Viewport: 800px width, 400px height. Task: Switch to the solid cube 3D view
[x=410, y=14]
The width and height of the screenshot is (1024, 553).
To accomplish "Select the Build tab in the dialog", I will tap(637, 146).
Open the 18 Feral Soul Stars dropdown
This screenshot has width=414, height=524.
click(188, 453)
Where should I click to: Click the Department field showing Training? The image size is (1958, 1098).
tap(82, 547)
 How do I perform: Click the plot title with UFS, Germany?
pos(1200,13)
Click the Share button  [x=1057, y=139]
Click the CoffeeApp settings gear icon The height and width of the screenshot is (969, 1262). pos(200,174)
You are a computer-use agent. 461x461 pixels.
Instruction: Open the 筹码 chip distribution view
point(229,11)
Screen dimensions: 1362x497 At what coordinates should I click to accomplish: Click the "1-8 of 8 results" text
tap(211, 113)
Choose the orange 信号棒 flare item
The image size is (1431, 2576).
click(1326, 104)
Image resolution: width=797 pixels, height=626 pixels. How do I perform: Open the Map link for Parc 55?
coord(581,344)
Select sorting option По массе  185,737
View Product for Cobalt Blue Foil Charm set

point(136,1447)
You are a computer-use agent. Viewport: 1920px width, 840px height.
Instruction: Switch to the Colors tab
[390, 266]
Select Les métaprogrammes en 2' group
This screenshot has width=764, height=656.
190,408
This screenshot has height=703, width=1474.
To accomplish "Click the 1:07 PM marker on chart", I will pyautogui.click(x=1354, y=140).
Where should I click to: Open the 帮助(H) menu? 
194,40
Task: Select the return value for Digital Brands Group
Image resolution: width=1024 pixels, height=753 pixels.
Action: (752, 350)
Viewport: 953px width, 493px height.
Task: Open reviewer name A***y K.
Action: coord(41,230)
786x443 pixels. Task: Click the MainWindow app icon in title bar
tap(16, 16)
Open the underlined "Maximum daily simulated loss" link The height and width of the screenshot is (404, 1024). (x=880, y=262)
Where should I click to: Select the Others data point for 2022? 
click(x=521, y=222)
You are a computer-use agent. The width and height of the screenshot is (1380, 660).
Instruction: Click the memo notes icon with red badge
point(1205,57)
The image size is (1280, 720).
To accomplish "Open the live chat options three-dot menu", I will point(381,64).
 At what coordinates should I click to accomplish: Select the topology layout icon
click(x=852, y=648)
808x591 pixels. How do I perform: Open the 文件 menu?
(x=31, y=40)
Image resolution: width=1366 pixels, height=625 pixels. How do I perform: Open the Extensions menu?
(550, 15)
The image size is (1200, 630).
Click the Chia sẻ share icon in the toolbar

══════════

### ACTION ITEM
Transcribe each entry exactly as it appears.

### ANSWER SPACE
Viewport: 800px width, 400px height. Task: Switch to the solid cube 3D view
[x=410, y=14]
The width and height of the screenshot is (1024, 553).
To accomplish "Select the Build tab in the dialog", I will tap(637, 146).
Open the 18 Feral Soul Stars dropdown
This screenshot has width=414, height=524.
click(188, 453)
Where should I click to: Click the Department field showing Training? The image size is (1958, 1098).
tap(82, 547)
 How do I perform: Click the plot title with UFS, Germany?
pos(1200,13)
Click the Share button  [x=1057, y=139]
Click the CoffeeApp settings gear icon The height and width of the screenshot is (969, 1262). pos(200,174)
You are a computer-use agent. 461x461 pixels.
Instruction: Open the 筹码 chip distribution view
point(229,11)
Screen dimensions: 1362x497 At what coordinates should I click to accomplish: Click the "1-8 of 8 results" text
tap(211, 113)
Choose the orange 信号棒 flare item
The image size is (1431, 2576).
click(1326, 104)
Image resolution: width=797 pixels, height=626 pixels. How do I perform: Open the Map link for Parc 55?
coord(581,344)
Select sorting option По массе  185,737
View Product for Cobalt Blue Foil Charm set

point(136,1447)
You are a computer-use agent. Viewport: 1920px width, 840px height.
Instruction: Switch to the Colors tab
[390, 266]
Select Les métaprogrammes en 2' group
This screenshot has width=764, height=656.
190,408
This screenshot has height=703, width=1474.
To accomplish "Click the 1:07 PM marker on chart", I will pyautogui.click(x=1354, y=140).
Where should I click to: Open the 帮助(H) menu? 
194,40
Task: Select the return value for Digital Brands Group
Image resolution: width=1024 pixels, height=753 pixels.
Action: (752, 350)
Viewport: 953px width, 493px height.
Task: Open reviewer name A***y K.
Action: coord(41,230)
786x443 pixels. Task: Click the MainWindow app icon in title bar
tap(16, 16)
Open the underlined "Maximum daily simulated loss" link The height and width of the screenshot is (404, 1024). (x=880, y=262)
Where should I click to: Select the Others data point for 2022? 
click(x=521, y=222)
You are a computer-use agent. The width and height of the screenshot is (1380, 660).
Instruction: Click the memo notes icon with red badge
point(1205,57)
The image size is (1280, 720).
To accomplish "Open the live chat options three-dot menu", I will point(381,64).
 At what coordinates should I click to accomplish: Select the topology layout icon
click(x=852, y=648)
808x591 pixels. How do I perform: Open the 文件 menu?
(x=31, y=40)
Image resolution: width=1366 pixels, height=625 pixels. How do I perform: Open the Extensions menu?
(550, 15)
The image size is (1200, 630).
Click the Chia sẻ share icon in the toolbar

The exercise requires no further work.